— Your assignment —
Nothing left out, nothing added: return the full set of records.

— Exercise input —
*** Block opens ***
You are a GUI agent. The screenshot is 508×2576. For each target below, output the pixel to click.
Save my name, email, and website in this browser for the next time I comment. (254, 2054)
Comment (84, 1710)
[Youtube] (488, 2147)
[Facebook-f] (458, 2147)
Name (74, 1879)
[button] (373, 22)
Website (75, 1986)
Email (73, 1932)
*** Block closes ***
— Answer box —
You are a GUI agent. The screenshot is 508×2576. For each target below, output the pixel to click.
Save my name, email, and website in this browser for the next time I comment. (254, 2054)
Comment (84, 1710)
[Youtube] (488, 2147)
[Facebook-f] (458, 2147)
Name (74, 1879)
[button] (373, 22)
Website (75, 1986)
Email (73, 1932)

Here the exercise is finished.